Susan Arndt liefert eine Begründung dafür. (Vgl. Arndt 2022, S.212f.) Diese Begründung ist pädagogisch: um sich als weißer Europäer – ich beschränke mich hier auf die männliche Form, weil nur weiße heterosexuelle Männer weitgehend diskriminierungsfrei durchs Leben gehen können – anti-rassistisch zu positionieren, können wir auf den Terminus ‚weiß‘ nicht verzichten. Wir müssen ihn vielmehr so oft wie möglich nutzen, um mit seiner Hilfe unsere Sonderposition reflektieren zu können. Obwohl es also ein Unwort ist, wird es nicht in die Liste durchgestrichener Unwörter aufgenommen.

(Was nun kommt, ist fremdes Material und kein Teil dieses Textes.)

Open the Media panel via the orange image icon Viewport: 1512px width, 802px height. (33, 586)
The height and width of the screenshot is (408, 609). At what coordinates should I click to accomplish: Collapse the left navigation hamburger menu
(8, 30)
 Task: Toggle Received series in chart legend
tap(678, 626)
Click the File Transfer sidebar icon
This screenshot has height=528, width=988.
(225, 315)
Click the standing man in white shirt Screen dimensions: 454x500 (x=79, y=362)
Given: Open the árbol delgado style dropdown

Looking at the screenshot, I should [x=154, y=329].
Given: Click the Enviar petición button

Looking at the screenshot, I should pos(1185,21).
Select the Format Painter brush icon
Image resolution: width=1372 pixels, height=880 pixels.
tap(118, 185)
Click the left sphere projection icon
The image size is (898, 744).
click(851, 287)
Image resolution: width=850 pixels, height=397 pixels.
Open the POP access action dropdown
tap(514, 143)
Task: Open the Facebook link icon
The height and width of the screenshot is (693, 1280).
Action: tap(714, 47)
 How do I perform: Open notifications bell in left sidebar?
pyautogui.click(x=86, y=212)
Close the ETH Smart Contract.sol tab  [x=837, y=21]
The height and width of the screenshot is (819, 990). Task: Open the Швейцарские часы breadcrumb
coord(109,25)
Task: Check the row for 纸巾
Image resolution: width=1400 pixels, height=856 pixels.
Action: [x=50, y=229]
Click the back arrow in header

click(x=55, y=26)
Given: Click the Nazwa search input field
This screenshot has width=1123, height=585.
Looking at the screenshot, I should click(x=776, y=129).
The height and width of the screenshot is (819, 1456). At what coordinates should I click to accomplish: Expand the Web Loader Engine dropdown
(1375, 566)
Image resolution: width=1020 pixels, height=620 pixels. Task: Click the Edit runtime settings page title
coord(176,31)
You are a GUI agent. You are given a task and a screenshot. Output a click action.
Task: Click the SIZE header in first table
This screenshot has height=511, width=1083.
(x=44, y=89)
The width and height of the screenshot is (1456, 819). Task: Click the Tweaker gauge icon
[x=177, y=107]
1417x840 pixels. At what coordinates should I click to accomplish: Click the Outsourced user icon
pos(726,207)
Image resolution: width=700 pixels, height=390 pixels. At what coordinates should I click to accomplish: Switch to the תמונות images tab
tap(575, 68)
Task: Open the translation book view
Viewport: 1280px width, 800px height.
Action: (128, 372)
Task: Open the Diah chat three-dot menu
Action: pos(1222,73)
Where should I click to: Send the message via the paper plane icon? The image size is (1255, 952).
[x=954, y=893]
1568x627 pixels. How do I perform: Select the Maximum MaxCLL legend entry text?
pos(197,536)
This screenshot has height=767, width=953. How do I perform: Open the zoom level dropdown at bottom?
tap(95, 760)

Was aber nun die tatsächlich aufgeführten Unwörter ‚rot‘ und ‚gelb‘ betrifft: sind jetzt nur diese Wörter verboten oder auch die Farben, die sie bezeichnen? Sind jetzt nur noch blau, weiß und schwarz erlaubt? Welche Konsequenzen hat das für die Malerei? Muß ich aus meinem Farbdrucker Gelb und Magenta entfernen? – Schließlich denke ich an die Wörter ‚rot‘ und ‚gelb‘ auch dann, wenn ich etwas Rotes und Gelbes sehe; auch wenn ich diese Farbwörter nicht ausspreche.

Aber vielleicht reicht es ja, wenn ich diese Wörter einfach nicht mehr auf die Haut beziehe. Dem kann ich zustimmen.